This a post is the first in a theoretically unbounded series on the Bochs code cache. In it, I describe the architecture of the Bochs code cache and see how sensitive size parameters are to performance.
Why have a code cache?
Bochs is a free, open-source x86 system emulator that’s available for both Windows and Linux. Like most modern high-performance system emulators, Bochs employs sophisticated techniques under the hood to accelerate fetching and decoding guest x86 instructions.
Fetching and decoding instructions is hard in x86, and the task is painfully slow in software. The higher the Bochs icache hit rate, the less time it has to spend fetching and decoding instructions and the more time it can spend actually doing real work. Whereas a real, physical system might have an instruction cache (and if you’re fancy, a micro-op cache), dynamic systems like the JVM, Pin, DynamoRIO, QEMU, and Bochs employ a software-managed code cache to accelerate instruction fetch and decode.
Architecture and Operation of the Bochs Code Cache
- The entry[] array
- maps from physical addresses to mpool[] entries
- indexed as a direct-mapped cache
- 64K bxICacheEntry_c entries by default
- The mpool[] array
- maps decoded instructions to decoded instruction handlers
- next pointers define traces
- allocated in ascending order until full, then flush the cache
- 576K bxInstruction_c entrties by default
- The entry is invalid or has a mismatching address (i.e. miss)
- The selected entry is (re-)allocated for the new physical address
- The bochs front-end fetches & decodes up to BX_MAX_TRACE_LENGTH instructions (default is 32) starting at that paddress, looking for new entry-array hits as it goes
- If mpool is in danger of filling, the whole code cache is flushed
- Decoded instructions are placed into consecutive mpool entries, starting immediately after the previous insertion
- Bochs’ CPU model begins execution at the first newly-inserted instruction
- The entry is valid and has matching address (i.e. hit)

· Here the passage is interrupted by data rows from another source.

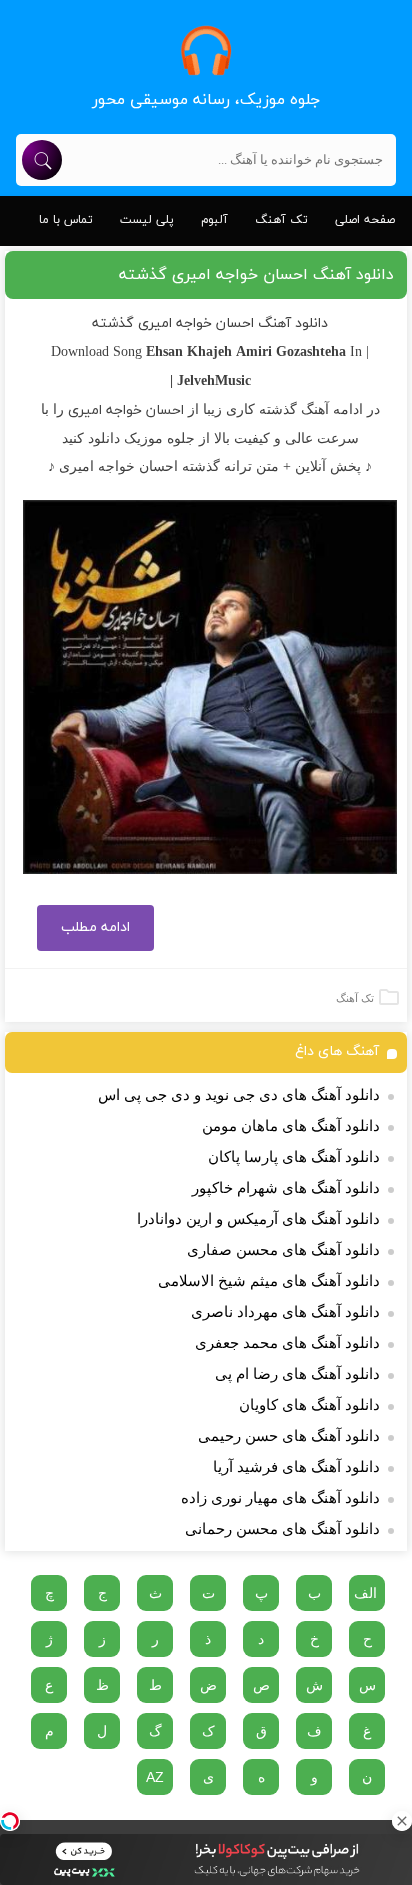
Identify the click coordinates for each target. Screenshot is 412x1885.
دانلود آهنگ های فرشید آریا (296, 1467)
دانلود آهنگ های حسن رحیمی (289, 1436)
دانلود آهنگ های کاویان (309, 1405)
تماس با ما (66, 220)
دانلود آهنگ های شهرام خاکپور (286, 1188)
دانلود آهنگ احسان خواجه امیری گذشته (256, 275)
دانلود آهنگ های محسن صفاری (283, 1250)
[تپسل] (10, 1821)
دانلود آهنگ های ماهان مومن (291, 1126)
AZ (155, 1777)
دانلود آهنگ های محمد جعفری (287, 1343)
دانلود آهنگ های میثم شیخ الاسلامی (269, 1281)
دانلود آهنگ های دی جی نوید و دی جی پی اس (239, 1095)
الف (365, 1593)
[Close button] (402, 1821)
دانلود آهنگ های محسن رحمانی (282, 1529)
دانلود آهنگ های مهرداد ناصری (285, 1312)
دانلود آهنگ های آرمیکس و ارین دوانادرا (258, 1219)
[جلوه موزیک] (206, 50)
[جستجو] (42, 160)
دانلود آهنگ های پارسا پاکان (294, 1157)
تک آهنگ (281, 220)
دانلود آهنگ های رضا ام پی (297, 1374)
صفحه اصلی (365, 220)
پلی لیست (147, 220)
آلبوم (214, 220)
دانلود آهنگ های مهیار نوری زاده (280, 1498)
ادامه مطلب (95, 927)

- The selected entry’s intruction pointer into the mpool table is dereferenced
- Bochs’ CPU model begins execution at the dereferenced mpool entry and continues through the execute1 and execute2/next pointers through the rest of the thread
Analysis, TBD
- What is the code cache’s hit rate, and how is it affected by BxICacheEntries? BxICacheMemPool?
- How often is the code cache flushed?
- How does a modern CPU fare branch-wise when executing out of mpool?
- Would the code cache benefit at all from a nursery?
- How about having an associative cache?
- What about a smarter mpool[] replacement policy?